14. The system of claim 13, wherein the first scheduling policy is trained based on historic data.
15. The system of claim 14, wherein:
the second environment comprises a deployment environment; and
the first scheduling policy is tested in the second environment based on updated data that differs from the historic data based on at least one parameter.
16. A system for scheduling, the system comprising:
a processing circuit and memory comprising instructions that, when executed by the processing circuit, cause the processing circuit to perform:
determining a second state distribution based on executing a first scheduling policy in a second environment,
generating a second scheduling policy based on a first policy gradient associated with a first state distribution and the second state distribution, the first state distribution being associated with the first scheduling policy and a first environment, different from the second environment; and
controlling a scheduling process based on the second scheduling policy.
17. The system of claim 16, wherein the instructions, when executed by the processing circuit, cause the processing circuit to perform determining the first state distribution based on executing the first scheduling policy in the first environment.

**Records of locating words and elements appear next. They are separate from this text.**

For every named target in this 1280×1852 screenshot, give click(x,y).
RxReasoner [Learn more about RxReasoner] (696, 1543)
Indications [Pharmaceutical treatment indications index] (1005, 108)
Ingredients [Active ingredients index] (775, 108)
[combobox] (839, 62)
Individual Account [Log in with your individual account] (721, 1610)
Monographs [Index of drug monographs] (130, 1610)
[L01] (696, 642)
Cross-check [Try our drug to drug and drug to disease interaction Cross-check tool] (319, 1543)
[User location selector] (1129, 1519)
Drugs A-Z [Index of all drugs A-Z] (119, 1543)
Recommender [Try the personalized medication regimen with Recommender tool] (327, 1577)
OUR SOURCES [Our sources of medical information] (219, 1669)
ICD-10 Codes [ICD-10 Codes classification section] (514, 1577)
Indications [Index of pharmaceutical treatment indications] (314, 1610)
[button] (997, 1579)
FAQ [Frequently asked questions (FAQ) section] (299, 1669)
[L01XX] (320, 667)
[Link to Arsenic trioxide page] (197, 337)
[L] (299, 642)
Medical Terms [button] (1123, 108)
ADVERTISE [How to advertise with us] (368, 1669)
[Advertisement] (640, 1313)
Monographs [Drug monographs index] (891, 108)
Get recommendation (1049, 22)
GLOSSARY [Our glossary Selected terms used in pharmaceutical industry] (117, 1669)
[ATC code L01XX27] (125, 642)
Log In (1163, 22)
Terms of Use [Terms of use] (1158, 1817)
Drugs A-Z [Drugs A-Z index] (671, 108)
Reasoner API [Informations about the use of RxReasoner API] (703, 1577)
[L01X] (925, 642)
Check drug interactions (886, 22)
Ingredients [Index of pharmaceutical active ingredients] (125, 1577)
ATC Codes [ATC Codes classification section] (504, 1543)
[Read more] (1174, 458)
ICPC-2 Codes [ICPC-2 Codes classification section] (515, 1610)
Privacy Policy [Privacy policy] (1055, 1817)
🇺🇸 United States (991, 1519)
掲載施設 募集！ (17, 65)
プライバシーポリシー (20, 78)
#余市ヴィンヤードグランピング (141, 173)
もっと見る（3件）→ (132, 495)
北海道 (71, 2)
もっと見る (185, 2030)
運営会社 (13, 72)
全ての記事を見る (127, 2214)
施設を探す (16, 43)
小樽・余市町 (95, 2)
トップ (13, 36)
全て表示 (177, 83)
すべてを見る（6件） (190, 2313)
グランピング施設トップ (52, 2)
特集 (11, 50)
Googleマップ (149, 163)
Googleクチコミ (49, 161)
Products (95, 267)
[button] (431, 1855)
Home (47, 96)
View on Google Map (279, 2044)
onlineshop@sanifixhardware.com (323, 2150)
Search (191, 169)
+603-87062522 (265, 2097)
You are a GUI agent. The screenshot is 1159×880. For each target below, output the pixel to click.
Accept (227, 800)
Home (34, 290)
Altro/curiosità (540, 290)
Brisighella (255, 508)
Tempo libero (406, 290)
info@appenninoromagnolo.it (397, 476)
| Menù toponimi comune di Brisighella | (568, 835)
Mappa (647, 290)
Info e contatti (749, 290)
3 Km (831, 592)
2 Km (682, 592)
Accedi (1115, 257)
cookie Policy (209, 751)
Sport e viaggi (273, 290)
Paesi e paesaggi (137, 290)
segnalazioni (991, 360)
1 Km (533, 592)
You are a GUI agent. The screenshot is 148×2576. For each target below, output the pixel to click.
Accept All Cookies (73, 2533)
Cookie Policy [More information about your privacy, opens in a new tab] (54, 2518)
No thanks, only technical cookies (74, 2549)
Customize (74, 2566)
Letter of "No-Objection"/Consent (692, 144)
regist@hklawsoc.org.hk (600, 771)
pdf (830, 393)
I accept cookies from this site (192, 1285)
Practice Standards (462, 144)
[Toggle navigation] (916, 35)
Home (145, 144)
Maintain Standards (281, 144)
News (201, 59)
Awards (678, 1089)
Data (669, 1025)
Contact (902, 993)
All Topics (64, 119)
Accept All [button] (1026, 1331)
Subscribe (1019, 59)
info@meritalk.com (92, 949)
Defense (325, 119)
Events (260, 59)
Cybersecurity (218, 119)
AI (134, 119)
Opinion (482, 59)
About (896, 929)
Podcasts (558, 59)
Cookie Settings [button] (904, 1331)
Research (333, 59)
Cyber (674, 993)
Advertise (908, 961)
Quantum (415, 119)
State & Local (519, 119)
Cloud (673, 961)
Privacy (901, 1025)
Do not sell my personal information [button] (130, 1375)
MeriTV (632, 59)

18. The system of claim 16, wherein the first environment comprises a training environment in which the first scheduling policy is trained.
19. The system of claim 18, wherein the first scheduling policy is trained based on historic data.
20. The system of claim 19, wherein:
the second environment comprises a deployment environment; and
the first scheduling policy is tested in the second environment based on updated data that differs from the historic data based on at least one parameter.